Di akhir abad ke-19, sebelum penemuan sinema dan radio, setiap potongan musik, pertunjukan, pidato—bahkan pemandangan alam seperti pelangi—adalah sebuah acara unik. Tidak bisa diulang. Sinema dan radio mengubah hal itu, menyebabkan pergeseran besar dalam cara kita mengonsumsi budaya populer. Beberapa perusahaan media terbesar di dunia didirikan pada saat itu oleh pria dengan rasa kagum yang luar biasa terhadap media baru. Itu menghasilkan kurangnya kendali yang luar biasa—mereka tidak berpikir mereka membutuhkannya. Ini adalah masa depan, dan itu membuat mereka kaya. Lebih banyak tentu lebih baik.
Film dan radio akhirnya akan digabungkan menjadi televisi—menciptakan keterpisahan yang lebih besar dari inti pertunjukan sambil menggantikan koneksi manusia dengan percikan dopamin strategis. Tentu saja orang tergila-gila: Lebih banyak kegembiraan tanpa usaha sama dengan masa depan yang lebih baik. Ketika streaming ke perangkat pribadi menjadi merata, masa depan itu menggabungkan keuntungan yang lebih besar dengan hukum hasil yang berkurang—menghancurkan empati, meningkatkan kecemasan, dan ketidakcukupan sosial semua menjadi inti dari pengalaman manusia.
Ini akhirnya menghasilkan malaise sosial secara umum, dan saya pikir 2025 akan menjadi saat di mana beberapa aspek masyarakat akan mulai secara metodis melepaskan kecanduan mereka pada layar. Saya memprediksi pemimpin perubahan ini akan menjadi Gen Z digital native yang akan menemukan kesederhanaan pertukaran tanpa teknologi memiliki kebaruan yang sama dengan kemajuan teknologi awalnya.
Gen Z—saat ini berusia antara 13 hingga 27 tahun—adalah orang yang paling terpengaruh oleh kecanduan digital. Lagi pula, mereka lahir setelah penemuan internet. Metode utama mereka untuk memahami dunia telah digital sejak awal. Agen aktual—koneksi dengan manusia lain—sebagian besar tidak tersedia untuk pekerjaan sekolah, pelatihan, dan bimbingan. Bahkan kebiasaan informatif dalam menjalani kehidupan normal telah dijadikan aplikasi: dominasi layar diinstitusionalisasikan dengan semua pembatasan dan tanpa pengalaman belajar untuk bertahan.
Kecuali naluri mereka. Naluri Gen Z mulai berkembang menjadi kekuatan dominan untuk perubahan dalam masyarakat modern. Hal-hal apa yang biayanya—masalah besar bagi semua orang—mendorong sebagian besar cara pandang Gen Z terhadap prioritas mereka. Mereka memilih konten yang dihasilkan pengguna daripada media baru yang mahal.
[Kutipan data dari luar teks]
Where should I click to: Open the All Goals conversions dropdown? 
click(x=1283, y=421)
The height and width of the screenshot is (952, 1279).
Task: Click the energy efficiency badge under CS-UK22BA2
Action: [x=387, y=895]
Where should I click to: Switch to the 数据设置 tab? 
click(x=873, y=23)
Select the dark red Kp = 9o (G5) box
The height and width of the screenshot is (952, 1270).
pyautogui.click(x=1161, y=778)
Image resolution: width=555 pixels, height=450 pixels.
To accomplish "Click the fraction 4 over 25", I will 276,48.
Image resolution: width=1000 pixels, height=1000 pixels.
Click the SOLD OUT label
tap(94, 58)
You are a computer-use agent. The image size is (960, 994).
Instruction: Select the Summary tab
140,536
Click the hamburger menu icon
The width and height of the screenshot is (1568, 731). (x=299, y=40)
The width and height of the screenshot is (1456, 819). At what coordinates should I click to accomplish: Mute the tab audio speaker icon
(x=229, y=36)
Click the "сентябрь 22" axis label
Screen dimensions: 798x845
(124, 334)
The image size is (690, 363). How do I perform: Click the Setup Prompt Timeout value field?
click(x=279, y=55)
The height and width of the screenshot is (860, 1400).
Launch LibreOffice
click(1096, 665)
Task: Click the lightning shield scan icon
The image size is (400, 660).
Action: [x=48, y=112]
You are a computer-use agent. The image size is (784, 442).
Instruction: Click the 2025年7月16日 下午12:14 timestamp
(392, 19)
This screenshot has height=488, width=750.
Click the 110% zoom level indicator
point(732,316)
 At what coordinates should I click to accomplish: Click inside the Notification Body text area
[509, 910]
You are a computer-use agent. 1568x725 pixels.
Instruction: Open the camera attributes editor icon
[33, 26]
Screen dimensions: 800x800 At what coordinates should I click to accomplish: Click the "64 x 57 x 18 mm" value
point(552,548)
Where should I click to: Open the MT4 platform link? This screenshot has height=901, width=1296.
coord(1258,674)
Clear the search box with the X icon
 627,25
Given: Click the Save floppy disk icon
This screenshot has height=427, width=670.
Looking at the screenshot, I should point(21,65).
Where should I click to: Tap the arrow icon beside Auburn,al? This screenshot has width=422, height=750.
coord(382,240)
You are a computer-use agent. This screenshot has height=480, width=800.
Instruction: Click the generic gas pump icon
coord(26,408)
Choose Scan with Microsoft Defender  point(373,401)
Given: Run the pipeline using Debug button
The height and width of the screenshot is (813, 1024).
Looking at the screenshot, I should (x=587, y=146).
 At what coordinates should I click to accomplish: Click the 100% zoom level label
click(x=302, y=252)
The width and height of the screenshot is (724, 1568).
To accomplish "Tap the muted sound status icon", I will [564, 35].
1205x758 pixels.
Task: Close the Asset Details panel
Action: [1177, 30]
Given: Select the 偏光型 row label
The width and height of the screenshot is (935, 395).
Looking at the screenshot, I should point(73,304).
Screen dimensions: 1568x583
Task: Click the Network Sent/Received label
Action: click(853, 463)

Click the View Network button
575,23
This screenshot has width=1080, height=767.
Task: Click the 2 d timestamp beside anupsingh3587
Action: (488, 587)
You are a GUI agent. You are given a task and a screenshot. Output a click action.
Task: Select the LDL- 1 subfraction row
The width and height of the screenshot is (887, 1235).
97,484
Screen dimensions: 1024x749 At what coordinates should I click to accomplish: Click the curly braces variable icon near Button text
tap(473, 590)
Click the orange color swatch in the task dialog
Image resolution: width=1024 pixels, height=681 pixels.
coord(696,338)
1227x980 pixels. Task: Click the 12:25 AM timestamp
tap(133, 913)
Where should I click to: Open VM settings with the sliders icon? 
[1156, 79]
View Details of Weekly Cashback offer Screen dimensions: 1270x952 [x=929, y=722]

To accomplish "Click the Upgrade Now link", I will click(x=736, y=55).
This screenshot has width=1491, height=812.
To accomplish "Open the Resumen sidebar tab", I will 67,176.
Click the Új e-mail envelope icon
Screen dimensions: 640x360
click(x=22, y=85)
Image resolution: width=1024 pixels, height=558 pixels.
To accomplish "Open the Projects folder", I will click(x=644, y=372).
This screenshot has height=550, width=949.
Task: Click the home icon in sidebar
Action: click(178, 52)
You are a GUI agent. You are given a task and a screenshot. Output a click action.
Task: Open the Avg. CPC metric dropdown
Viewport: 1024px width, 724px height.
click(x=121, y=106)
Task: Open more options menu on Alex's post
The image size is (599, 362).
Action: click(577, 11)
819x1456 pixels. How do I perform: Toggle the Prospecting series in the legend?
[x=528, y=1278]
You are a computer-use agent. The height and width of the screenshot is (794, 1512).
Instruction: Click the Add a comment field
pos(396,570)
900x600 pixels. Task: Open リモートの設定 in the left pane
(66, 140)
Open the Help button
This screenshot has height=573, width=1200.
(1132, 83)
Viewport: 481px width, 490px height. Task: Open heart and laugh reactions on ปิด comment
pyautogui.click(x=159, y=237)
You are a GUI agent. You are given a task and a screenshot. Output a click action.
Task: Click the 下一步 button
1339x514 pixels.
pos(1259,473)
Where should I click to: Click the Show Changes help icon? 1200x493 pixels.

Mereka mencari arti yang lebih panjang dari pengalaman di atas gratifikasi materialisme jangka pendek. Dalam jajak pendapat Gallup AS terbaru, lebih dari 50 persen responden mengindikasikan bahwa mereka tidak percaya pada perusahaan teknologi, pemerintah, atau sistem keadilan.
Gen Z juga merangkul tren inti di bawah konsumsi dan pengaruh, mempertanyakan nilai yang dibawa media kagum itu kepada mereka, dan meningkatkan tuntutan untuk keseimbangan hidup-kerja yang akan membuat generasi sebelum mereka ketakutan. Semua ini adalah perkembangan positif hingga penting bagi masyarakat.
Jadi, pada tahun 2025, saya percaya langkah berikutnya akan dilakukan oleh Gen Z untuk merangkul kesederhanaan pertukaran manusia tanpa teknologi—acara tanpa mediasi layar yang selalu korup. Itu adalah kejutan yang baru, sebuah kebaruan yang sangat penting seperti film pada masa awalnya. Itu menakutkan, tentu—tidak terduga—perubahan nyata dalam kehidupan digital yang kami semua kuasai. Tapi itu manusiawi dan dimensional dan penuh dengan hal-hal yang tidak bisa kita dapatkan secara online. Itu adalah inti berantakan kita sebagai manusia, dan karena alasan-alasan itu saya percaya kita akan melihat kebaikan penarikan layar mulai dirayakan, dengan Gen Z memimpin jalan.